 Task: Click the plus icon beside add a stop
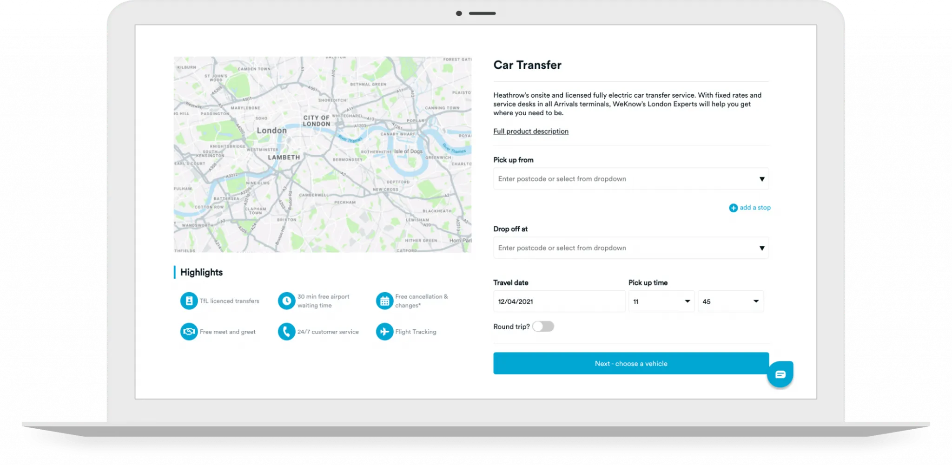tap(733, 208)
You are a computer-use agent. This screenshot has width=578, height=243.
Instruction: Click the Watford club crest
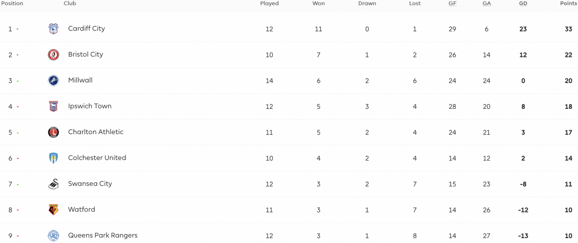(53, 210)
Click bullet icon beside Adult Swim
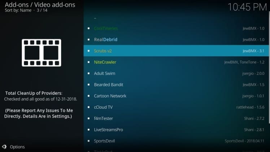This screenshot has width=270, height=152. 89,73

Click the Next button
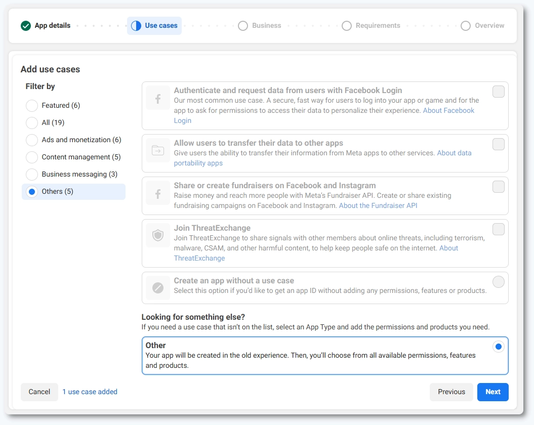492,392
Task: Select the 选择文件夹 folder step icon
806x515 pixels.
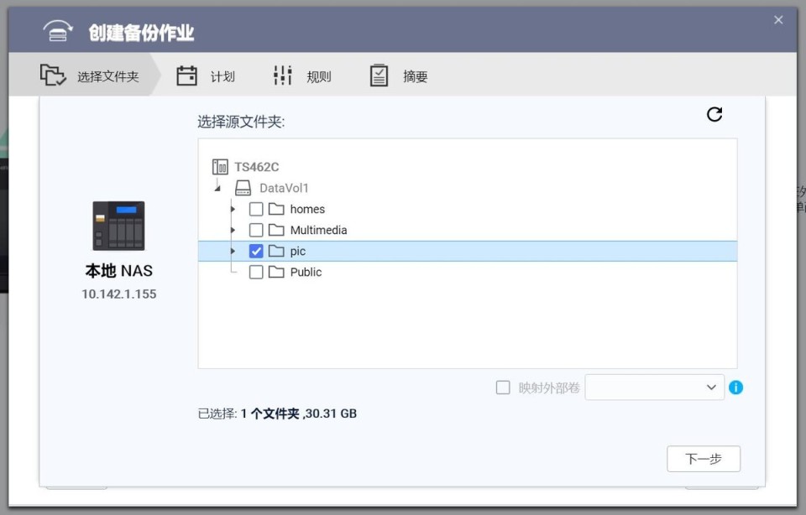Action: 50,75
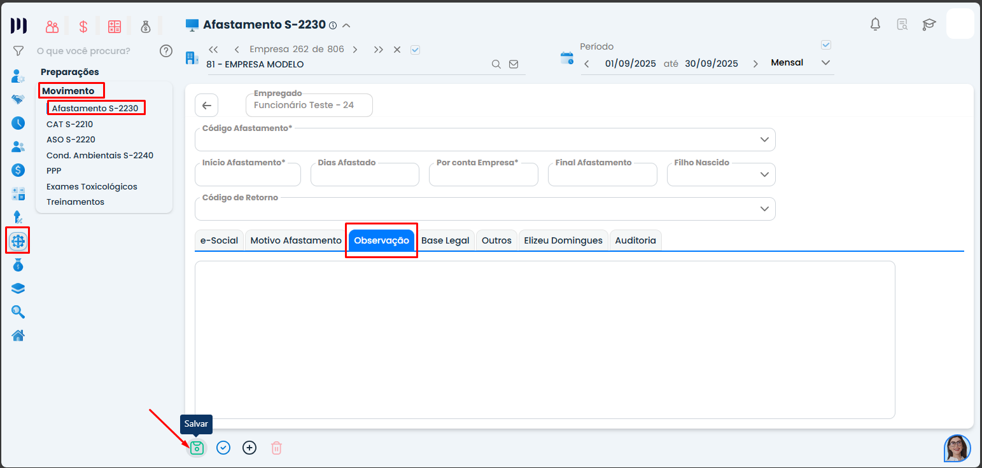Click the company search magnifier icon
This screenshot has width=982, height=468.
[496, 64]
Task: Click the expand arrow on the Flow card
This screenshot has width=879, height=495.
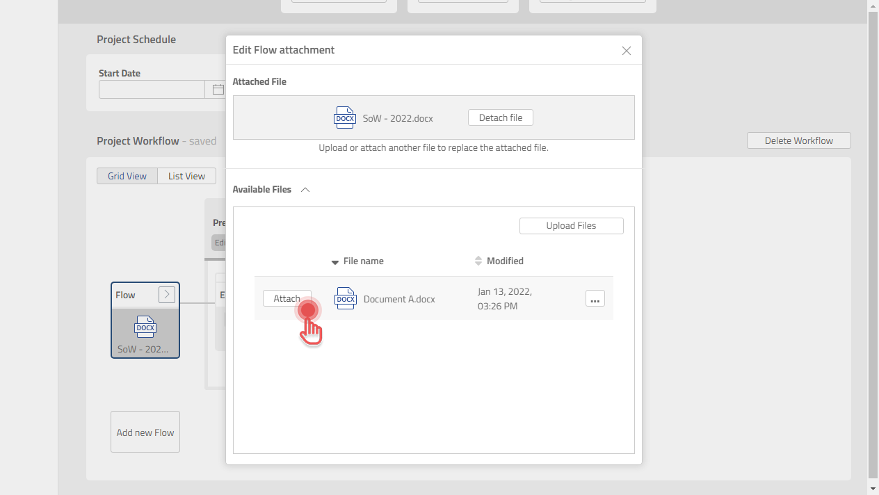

####################

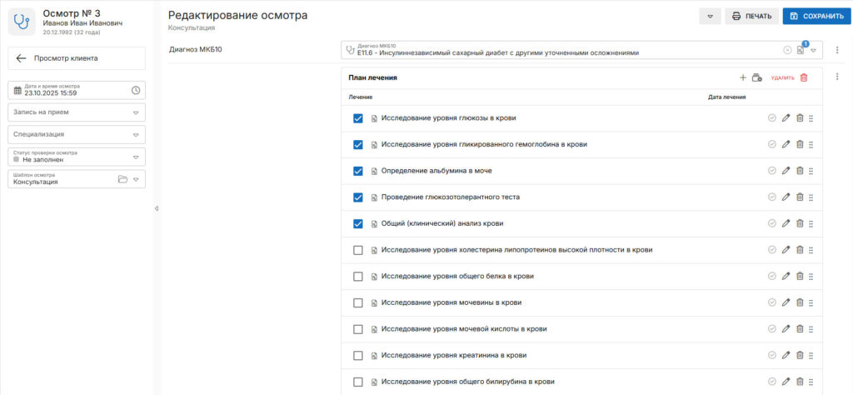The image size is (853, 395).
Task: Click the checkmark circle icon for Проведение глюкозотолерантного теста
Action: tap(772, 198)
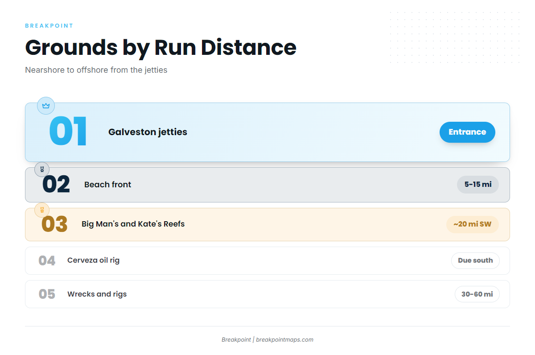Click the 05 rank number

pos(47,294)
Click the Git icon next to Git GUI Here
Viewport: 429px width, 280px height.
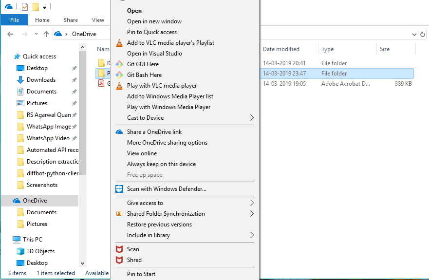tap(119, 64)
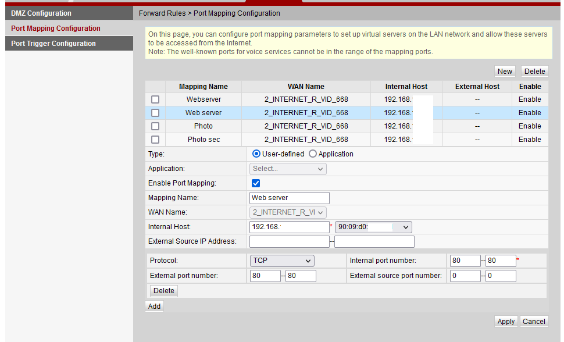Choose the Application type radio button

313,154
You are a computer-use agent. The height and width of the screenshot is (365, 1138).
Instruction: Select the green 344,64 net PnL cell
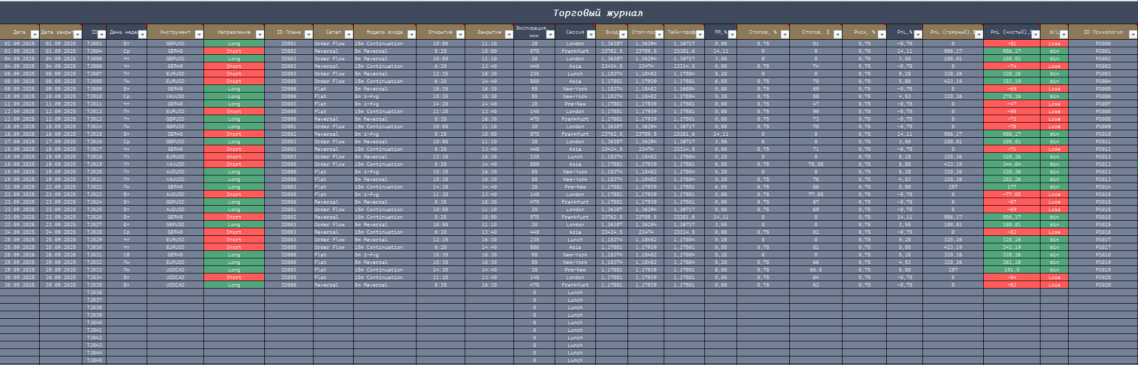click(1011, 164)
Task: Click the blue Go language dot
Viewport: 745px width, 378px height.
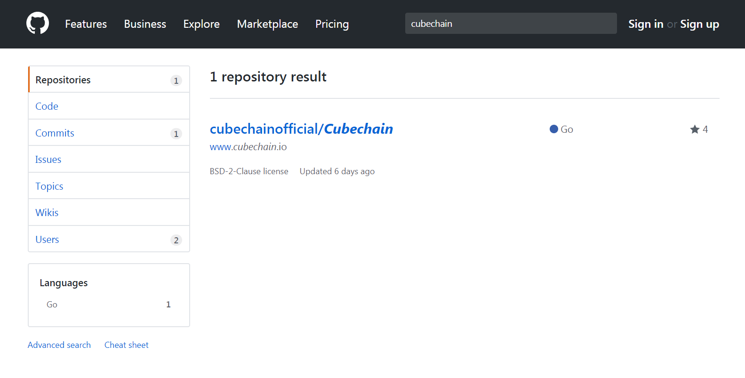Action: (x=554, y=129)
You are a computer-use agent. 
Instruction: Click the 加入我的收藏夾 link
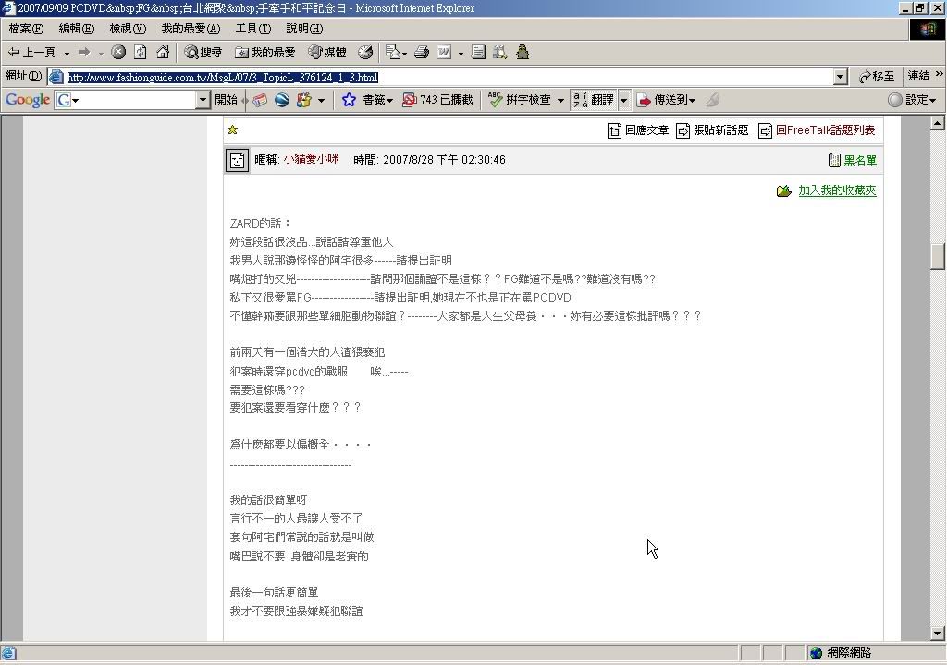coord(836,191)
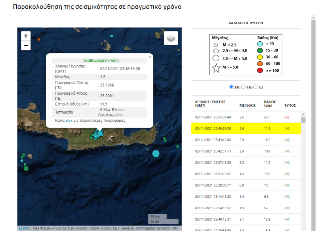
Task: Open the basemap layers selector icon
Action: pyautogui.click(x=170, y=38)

####################

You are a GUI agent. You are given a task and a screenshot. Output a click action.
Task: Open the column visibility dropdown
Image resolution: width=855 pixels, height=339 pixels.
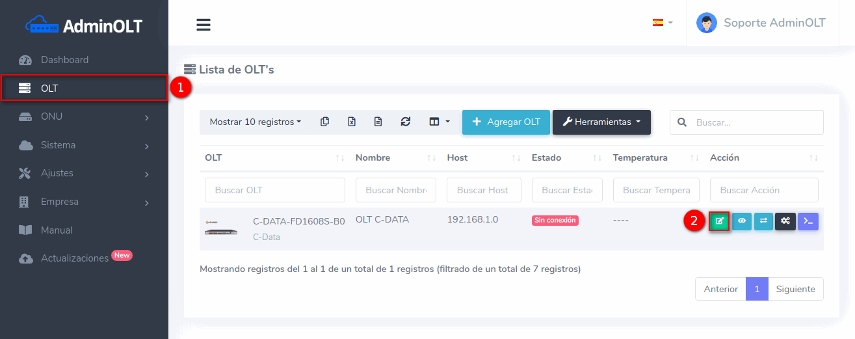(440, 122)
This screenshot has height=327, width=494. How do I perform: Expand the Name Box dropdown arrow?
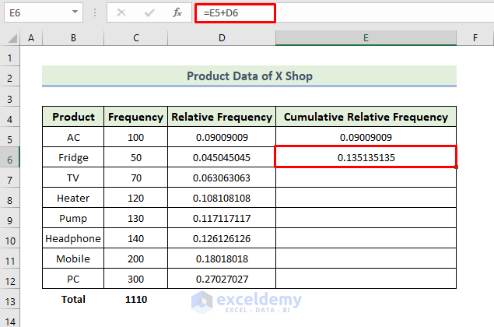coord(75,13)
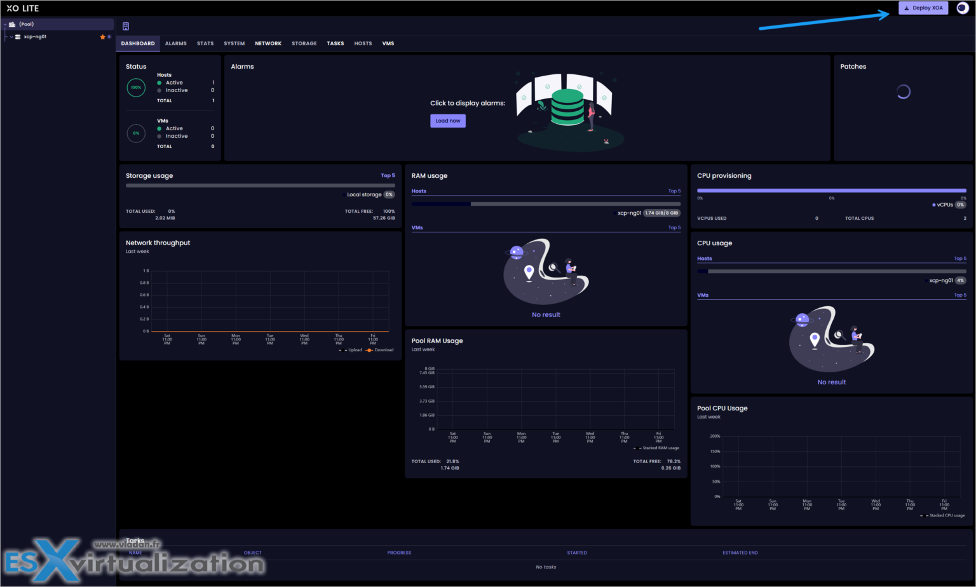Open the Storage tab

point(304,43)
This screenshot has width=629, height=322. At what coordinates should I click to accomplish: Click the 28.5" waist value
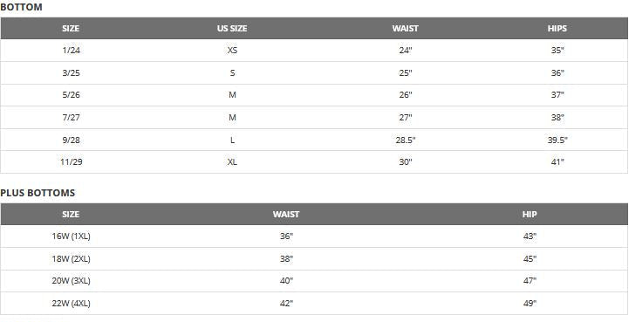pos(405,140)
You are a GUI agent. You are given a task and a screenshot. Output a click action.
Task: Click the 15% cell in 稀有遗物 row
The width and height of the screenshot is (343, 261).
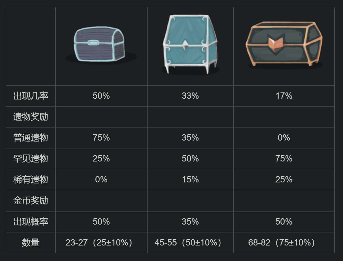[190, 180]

####################

● What this task involves
In the listing above, find the line containing "Click bullet icon beside Adult Swim" and the line containing "This screenshot has width=879, height=495.". Print those two lines and every line between them exactly, with no pictures.

● Response to this task
Click bullet icon beside Adult Swim
This screenshot has width=270, height=152. 89,73

Click the Next button
492,392
Task: Select the 选择文件夹 folder step icon
806x515 pixels.
Action: 50,75
Click the company search magnifier icon
This screenshot has width=982, height=468.
[496, 64]
Task: Click the expand arrow on the Flow card
This screenshot has width=879, height=495.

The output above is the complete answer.